Scaling Beyond the Core Behavior
Twitter has recently been trying - hard - to re-enage me with the pitch 'Go back to basics.'
Besides the poor visual design that invites pressing the 'trash this' button, notice how the message is focussed on getting me to perform just one single interaction - tapping the heart icon to like a photo.
My point is, even unicorn league products find it incredibly hard to engage users beyond the core behaviour that the product is built around, in this case the 140 character tweet. Tapping a heart dead centre on the screen to like a photo / video is an interaction that Instagram already owns in my mind.
Twitter should be doing something to engage me by extending or adapting the core interaction it already owns in my mind. Thats Twitter's greatest asset.

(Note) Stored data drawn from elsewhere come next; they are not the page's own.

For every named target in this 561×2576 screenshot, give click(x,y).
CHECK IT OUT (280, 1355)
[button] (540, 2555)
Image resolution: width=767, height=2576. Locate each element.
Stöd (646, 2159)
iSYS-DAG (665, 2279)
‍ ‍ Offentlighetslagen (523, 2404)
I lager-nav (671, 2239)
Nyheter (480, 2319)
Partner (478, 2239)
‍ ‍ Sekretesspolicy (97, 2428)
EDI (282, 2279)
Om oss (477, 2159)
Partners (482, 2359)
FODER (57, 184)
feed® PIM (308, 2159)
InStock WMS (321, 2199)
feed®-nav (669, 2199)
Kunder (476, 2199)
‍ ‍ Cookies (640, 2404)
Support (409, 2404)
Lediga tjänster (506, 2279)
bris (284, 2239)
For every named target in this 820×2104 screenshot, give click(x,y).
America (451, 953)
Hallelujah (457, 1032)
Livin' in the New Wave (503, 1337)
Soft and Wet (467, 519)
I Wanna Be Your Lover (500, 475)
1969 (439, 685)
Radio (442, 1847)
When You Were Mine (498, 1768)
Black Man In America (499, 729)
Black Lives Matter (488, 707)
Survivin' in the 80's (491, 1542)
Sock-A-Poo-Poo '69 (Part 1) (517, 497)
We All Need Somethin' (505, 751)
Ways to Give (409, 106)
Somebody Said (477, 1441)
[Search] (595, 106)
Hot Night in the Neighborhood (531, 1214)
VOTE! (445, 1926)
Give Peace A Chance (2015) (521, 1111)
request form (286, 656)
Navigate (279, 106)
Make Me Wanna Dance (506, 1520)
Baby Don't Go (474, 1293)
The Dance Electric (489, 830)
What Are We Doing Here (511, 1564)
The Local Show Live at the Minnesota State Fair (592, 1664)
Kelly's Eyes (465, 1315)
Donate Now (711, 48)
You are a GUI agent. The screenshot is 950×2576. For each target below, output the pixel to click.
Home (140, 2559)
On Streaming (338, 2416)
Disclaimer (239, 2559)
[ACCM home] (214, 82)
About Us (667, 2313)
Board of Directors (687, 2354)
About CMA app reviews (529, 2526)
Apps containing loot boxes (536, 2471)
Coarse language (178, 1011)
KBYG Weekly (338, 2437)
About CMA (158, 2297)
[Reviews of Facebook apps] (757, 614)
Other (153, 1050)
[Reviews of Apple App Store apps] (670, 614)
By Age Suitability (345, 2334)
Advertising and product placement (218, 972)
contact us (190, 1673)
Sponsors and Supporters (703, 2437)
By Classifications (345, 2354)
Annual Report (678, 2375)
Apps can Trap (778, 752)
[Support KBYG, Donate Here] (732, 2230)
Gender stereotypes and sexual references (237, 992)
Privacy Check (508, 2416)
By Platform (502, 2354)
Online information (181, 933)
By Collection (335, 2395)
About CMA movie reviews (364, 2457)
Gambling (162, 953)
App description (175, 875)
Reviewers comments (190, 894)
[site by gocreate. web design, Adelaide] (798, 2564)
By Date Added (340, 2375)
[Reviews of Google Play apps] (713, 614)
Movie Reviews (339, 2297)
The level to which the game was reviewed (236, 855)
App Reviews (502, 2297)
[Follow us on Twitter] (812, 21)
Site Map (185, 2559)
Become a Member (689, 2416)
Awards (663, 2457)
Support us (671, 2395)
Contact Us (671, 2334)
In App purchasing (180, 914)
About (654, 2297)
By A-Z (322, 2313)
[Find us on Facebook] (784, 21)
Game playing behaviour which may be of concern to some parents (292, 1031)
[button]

Once established as valuable and unique, a core interaction can come to be the reason a product scales. Look at the great digital services we have - for YouTube and Spotify, the core interaction is 'press play'. For Facebook, I'm leaning towards 'like'. (And as 'send a message' was getting close to competing with 'like' for primary value to user, Facebook cleverly spun it off into a separate app; I am surprised how many people still haven't seen Messenger.com). Both Instagram and Facebook's core interactions are supported hugely by the their common core interaction, the vertical scroll..
Scaling a product beyond it's core interaction should be a matter of deep consideration and understanding of the behaviours they create and own in the user's mind.
My advice to products teams: find the one interaction you can build new behaviours on, create a product with features that aggressively support the core interaction, then scale it all in terms of user numbers and frequency of use.